■ What is needed
Write out all of the entries exactly as given.
═══ Data provided ═══
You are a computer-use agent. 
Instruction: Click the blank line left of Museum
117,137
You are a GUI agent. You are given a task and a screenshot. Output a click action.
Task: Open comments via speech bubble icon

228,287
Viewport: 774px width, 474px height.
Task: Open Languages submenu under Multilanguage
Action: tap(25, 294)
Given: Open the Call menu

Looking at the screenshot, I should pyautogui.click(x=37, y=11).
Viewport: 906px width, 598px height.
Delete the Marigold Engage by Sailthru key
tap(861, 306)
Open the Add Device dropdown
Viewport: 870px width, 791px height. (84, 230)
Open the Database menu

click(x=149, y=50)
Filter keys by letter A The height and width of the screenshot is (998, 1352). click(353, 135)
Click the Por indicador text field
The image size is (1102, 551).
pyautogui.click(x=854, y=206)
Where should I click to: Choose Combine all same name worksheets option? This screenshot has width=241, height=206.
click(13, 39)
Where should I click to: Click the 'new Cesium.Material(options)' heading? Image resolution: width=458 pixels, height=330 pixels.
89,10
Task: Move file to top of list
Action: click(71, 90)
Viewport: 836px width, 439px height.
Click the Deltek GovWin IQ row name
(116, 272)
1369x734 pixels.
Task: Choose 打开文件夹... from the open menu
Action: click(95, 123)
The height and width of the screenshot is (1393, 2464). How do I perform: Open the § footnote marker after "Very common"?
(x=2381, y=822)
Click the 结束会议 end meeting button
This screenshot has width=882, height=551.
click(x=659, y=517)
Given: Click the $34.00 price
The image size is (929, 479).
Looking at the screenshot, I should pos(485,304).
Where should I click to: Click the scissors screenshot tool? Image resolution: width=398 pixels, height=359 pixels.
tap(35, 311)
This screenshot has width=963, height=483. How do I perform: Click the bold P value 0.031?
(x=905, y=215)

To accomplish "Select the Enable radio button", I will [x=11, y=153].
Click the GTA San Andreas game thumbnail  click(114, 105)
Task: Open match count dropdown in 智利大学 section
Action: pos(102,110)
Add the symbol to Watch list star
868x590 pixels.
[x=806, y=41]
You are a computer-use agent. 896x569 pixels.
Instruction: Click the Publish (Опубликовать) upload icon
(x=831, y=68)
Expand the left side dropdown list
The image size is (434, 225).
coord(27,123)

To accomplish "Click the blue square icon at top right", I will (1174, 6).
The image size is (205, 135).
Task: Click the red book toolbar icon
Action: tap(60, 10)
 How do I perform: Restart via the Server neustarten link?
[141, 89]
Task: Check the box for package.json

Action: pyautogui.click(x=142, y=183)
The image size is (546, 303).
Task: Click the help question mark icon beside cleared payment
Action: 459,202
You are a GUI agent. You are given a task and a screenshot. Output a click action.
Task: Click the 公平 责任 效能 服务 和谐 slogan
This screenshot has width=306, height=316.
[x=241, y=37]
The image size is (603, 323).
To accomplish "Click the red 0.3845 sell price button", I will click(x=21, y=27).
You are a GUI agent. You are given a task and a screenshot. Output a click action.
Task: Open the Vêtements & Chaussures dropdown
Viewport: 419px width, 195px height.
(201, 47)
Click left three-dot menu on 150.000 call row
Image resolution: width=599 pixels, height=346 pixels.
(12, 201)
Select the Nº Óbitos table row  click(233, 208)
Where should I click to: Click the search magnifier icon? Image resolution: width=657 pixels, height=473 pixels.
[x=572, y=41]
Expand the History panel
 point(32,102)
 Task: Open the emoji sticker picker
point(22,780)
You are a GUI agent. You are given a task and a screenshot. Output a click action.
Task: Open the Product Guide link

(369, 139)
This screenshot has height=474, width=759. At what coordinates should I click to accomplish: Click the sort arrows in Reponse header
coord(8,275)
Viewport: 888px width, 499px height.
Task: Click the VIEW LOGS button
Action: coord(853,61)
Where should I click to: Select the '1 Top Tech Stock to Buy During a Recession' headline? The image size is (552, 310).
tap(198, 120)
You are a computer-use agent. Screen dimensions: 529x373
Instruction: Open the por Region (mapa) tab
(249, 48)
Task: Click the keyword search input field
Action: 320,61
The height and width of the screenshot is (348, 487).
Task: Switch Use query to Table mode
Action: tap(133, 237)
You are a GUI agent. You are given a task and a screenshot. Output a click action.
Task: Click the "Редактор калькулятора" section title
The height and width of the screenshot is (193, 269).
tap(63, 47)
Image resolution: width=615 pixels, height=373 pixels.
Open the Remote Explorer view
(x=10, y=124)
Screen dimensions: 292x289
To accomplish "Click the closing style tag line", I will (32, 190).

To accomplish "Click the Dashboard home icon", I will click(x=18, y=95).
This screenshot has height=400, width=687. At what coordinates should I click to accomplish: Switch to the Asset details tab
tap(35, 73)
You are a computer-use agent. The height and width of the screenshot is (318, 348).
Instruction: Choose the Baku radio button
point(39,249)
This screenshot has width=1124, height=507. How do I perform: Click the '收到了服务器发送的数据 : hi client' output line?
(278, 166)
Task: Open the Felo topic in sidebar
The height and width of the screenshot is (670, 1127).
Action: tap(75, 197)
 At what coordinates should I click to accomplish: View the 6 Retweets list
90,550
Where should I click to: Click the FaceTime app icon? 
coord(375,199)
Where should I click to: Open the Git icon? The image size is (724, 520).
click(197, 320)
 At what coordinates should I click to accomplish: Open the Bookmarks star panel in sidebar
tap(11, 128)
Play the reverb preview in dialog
═══
■ Output for this task
You are a computer-use agent. 
Instruction: Click the blank line left of Museum
117,137
You are a GUI agent. You are given a task and a screenshot. Output a click action.
Task: Open comments via speech bubble icon

228,287
Viewport: 774px width, 474px height.
Task: Open Languages submenu under Multilanguage
Action: tap(25, 294)
Given: Open the Call menu

Looking at the screenshot, I should pyautogui.click(x=37, y=11).
Viewport: 906px width, 598px height.
Delete the Marigold Engage by Sailthru key
tap(861, 306)
Open the Add Device dropdown
Viewport: 870px width, 791px height. (84, 230)
Open the Database menu

click(x=149, y=50)
Filter keys by letter A The height and width of the screenshot is (998, 1352). click(353, 135)
Click the Por indicador text field
The image size is (1102, 551).
pyautogui.click(x=854, y=206)
Where should I click to: Choose Combine all same name worksheets option? This screenshot has width=241, height=206.
click(13, 39)
Where should I click to: Click the 'new Cesium.Material(options)' heading? Image resolution: width=458 pixels, height=330 pixels.
89,10
Task: Move file to top of list
Action: click(71, 90)
Viewport: 836px width, 439px height.
Click the Deltek GovWin IQ row name
(116, 272)
1369x734 pixels.
Task: Choose 打开文件夹... from the open menu
Action: click(95, 123)
The height and width of the screenshot is (1393, 2464). How do I perform: Open the § footnote marker after "Very common"?
(x=2381, y=822)
Click the 结束会议 end meeting button
This screenshot has width=882, height=551.
click(x=659, y=517)
Given: Click the $34.00 price
The image size is (929, 479).
Looking at the screenshot, I should pos(485,304).
Where should I click to: Click the scissors screenshot tool? Image resolution: width=398 pixels, height=359 pixels.
tap(35, 311)
This screenshot has width=963, height=483. How do I perform: Click the bold P value 0.031?
(x=905, y=215)

To accomplish "Select the Enable radio button", I will [x=11, y=153].
Click the GTA San Andreas game thumbnail  click(114, 105)
Task: Open match count dropdown in 智利大学 section
Action: pos(102,110)
Add the symbol to Watch list star
868x590 pixels.
[x=806, y=41]
You are a computer-use agent. 896x569 pixels.
Instruction: Click the Publish (Опубликовать) upload icon
(x=831, y=68)
Expand the left side dropdown list
The image size is (434, 225).
coord(27,123)

To accomplish "Click the blue square icon at top right", I will (1174, 6).
The image size is (205, 135).
Task: Click the red book toolbar icon
Action: tap(60, 10)
 How do I perform: Restart via the Server neustarten link?
[141, 89]
Task: Check the box for package.json

Action: pyautogui.click(x=142, y=183)
The image size is (546, 303).
Task: Click the help question mark icon beside cleared payment
Action: 459,202
You are a GUI agent. You are given a task and a screenshot. Output a click action.
Task: Click the 公平 责任 效能 服务 和谐 slogan
This screenshot has width=306, height=316.
[x=241, y=37]
The image size is (603, 323).
To accomplish "Click the red 0.3845 sell price button", I will click(x=21, y=27).
You are a GUI agent. You are given a task and a screenshot. Output a click action.
Task: Open the Vêtements & Chaussures dropdown
Viewport: 419px width, 195px height.
(201, 47)
Click left three-dot menu on 150.000 call row
Image resolution: width=599 pixels, height=346 pixels.
(12, 201)
Select the Nº Óbitos table row  click(233, 208)
Where should I click to: Click the search magnifier icon? Image resolution: width=657 pixels, height=473 pixels.
[x=572, y=41]
Expand the History panel
 point(32,102)
 Task: Open the emoji sticker picker
point(22,780)
You are a GUI agent. You are given a task and a screenshot. Output a click action.
Task: Open the Product Guide link

(369, 139)
This screenshot has height=474, width=759. At what coordinates should I click to accomplish: Click the sort arrows in Reponse header
coord(8,275)
Viewport: 888px width, 499px height.
Task: Click the VIEW LOGS button
Action: coord(853,61)
Where should I click to: Select the '1 Top Tech Stock to Buy During a Recession' headline? The image size is (552, 310).
tap(198, 120)
You are a computer-use agent. Screen dimensions: 529x373
Instruction: Open the por Region (mapa) tab
(249, 48)
Task: Click the keyword search input field
Action: 320,61
The height and width of the screenshot is (348, 487).
Task: Switch Use query to Table mode
Action: tap(133, 237)
You are a GUI agent. You are given a task and a screenshot. Output a click action.
Task: Click the "Редактор калькулятора" section title
The height and width of the screenshot is (193, 269).
tap(63, 47)
Image resolution: width=615 pixels, height=373 pixels.
Open the Remote Explorer view
(x=10, y=124)
Screen dimensions: 292x289
To accomplish "Click the closing style tag line", I will (32, 190).

To accomplish "Click the Dashboard home icon", I will click(x=18, y=95).
This screenshot has height=400, width=687. At what coordinates should I click to accomplish: Switch to the Asset details tab
tap(35, 73)
You are a computer-use agent. The height and width of the screenshot is (318, 348).
Instruction: Choose the Baku radio button
point(39,249)
This screenshot has width=1124, height=507. How do I perform: Click the '收到了服务器发送的数据 : hi client' output line?
(278, 166)
Task: Open the Felo topic in sidebar
The height and width of the screenshot is (670, 1127).
Action: tap(75, 197)
 At what coordinates should I click to accomplish: View the 6 Retweets list
90,550
Where should I click to: Click the FaceTime app icon? 
coord(375,199)
Where should I click to: Open the Git icon? The image size is (724, 520).
click(197, 320)
 At what coordinates should I click to accomplish: Open the Bookmarks star panel in sidebar
tap(11, 128)
Play the reverb preview in dialog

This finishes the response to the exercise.